25.4821 · Motion · 2025-12-19
Département de la défense, de la protection de la population et des sports
En commission du Conseil national
Wortlaut
Le Conseil fédéral est chargé de confier à l’unité compétente le mandat de structurer et renforcer durablement la capacité de la Confédération à détecter, analyser et prévenir les ingérences étrangères qui visent à influencer l’information, le débat public et les processus démocratiques en Suisse, actions qui s’inscrivent plus largement dans le contexte des menaces hybrides.
Il est chargé à cette fin de clarifier voire de modifier les bases légales, notamment dans le domaine du renseignement, afin de permettre une analyse efficace des activités de manipulation de l’information et d’ingérence menées depuis l’étranger (Foreign Information Manipulation and Interference, FIMI), sans pour autant compromettre l’état de droit, et de renforcer la coordination entre les acteurs fédéraux et cantonaux concernés.
Begründung
La crise géopolitique que nous traversons s’accompagne d’une augmentation de l’ingérence, de la manipulation de l’information et de la guerre cognitive. Ces pratiques visent à déstabiliser les sociétés démocratiques, à polariser le débat public et à saper la confiance dans les institutions. Elles constituent à ce titre une attaque directe contre la souveraineté et la résilience démocratique de la Suisse.
Au niveau international, ces activités de manipulation de l’information et d’ingérence étrangères sont désignées par l’acronyme anglais FIMI. Plusieurs États ont renforcé en conséquence leurs capacités dans ce domaine. La France a ainsi mis en place le système VIGINUM, qui sert à détecter et à analyser les manipulations d’informations menées en ligne depuis l’étranger. Sans préjuger de son adéquation dans le contexte suisse, cet exemple de structure étatique est inspirant.
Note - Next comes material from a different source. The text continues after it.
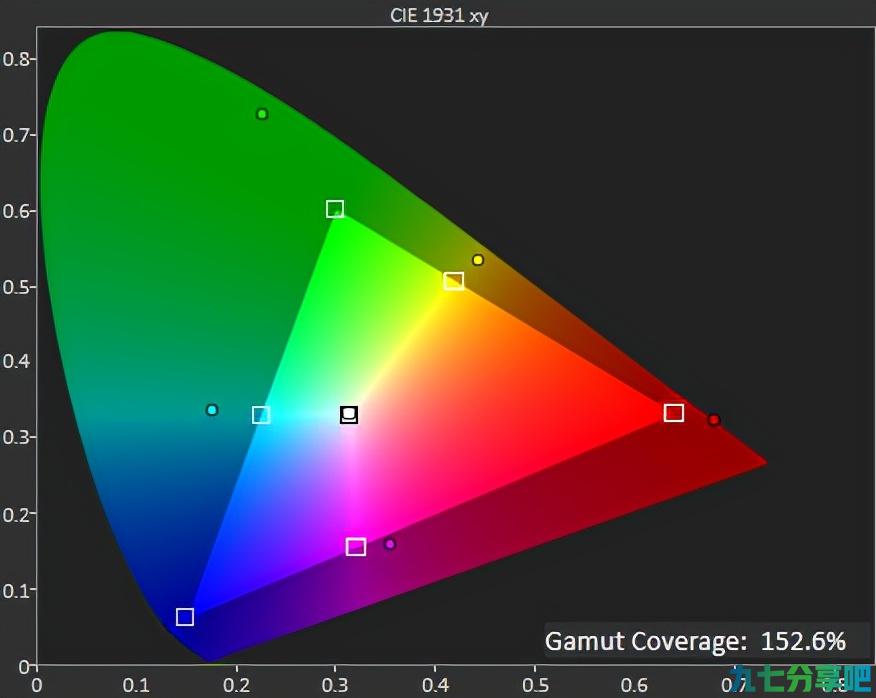Click the 0.8 label on y-axis
This screenshot has width=876, height=698.
[17, 59]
En Suisse, les compétences sont déjà là à différents niveaux et un groupe de travail interdépartemental a été institué il y a peu. Ces mesures confirment l’importance du phénomène. La présente motion vise à compléter ces travaux en assignant un mandat clair, en se dotant d’une base légale explicite et en renforçant la coordination. L’objectif est d’être en mesure d’agir de manière durable et proportionnée contre les ingérences étrangères actuelles, sans compromettre les principes démocratiques et l’état de droit.
Antrag des Bundesrates
Rejet
Stellungnahme des Bundesrates
Le Conseil fédéral remercie l’auteure de la motion pour son soutien aux travaux déjà en cours. Comme l’expose le Conseil fédéral dans la Stratégie en matière de politique de sécurité 2026, qu’il a mise en consultation le 12 décembre 2025, les activités d’influence et la désinformation constituent une menace sérieuse, qui s’est accentuée ces dernières années et devrait encore s’intensifier. La défense contre les menaces hybrides, dont font partie les activités d’influence, ainsi que le renforcement de la résilience de la société et de l’État, figurent parmi les axes prioritaires de cette stratégie. Le Conseil fédéral entend donc mettre en œuvre des mesures correspondantes. Dans ce sens, le Conseil fédéral a mis en place, en novembre 2025, un groupe de travail interdépartemental (GITD) Activités d’influence et désinformation, chargé de coordonner les travaux de l’administration fédérale sur ce thème. Ce groupe doit élaborer une compréhension de la situation en Suisse et des développements actuels dans le domaine des activités d’influence et de la désinformation. Il peut proposer au Conseil fédéral des mesures de prévention, de communication, de renforcement de la résilience ou de défense contre les attaques. Par ailleurs, il contribue au renforcement de la coopération nationale et internationale ainsi qu’à la sensibilisation des autorités et de la population. Ce faisant, le GITD prend en compte le fait qu’une activité étatique trop extensive comporte le risque d’accroître l’insécurité ou de devenir elle-même source de méfiance. La motion anticipe les travaux confiés par le Conseil fédéral au GITD, et donc la clarification des besoins d’action. Il convient d’attendre l’issue de ces travaux. En cas d’acceptation de la motion au premier conseil, le Conseil fédéral demandera donc, au second conseil, sa transformation en postulat.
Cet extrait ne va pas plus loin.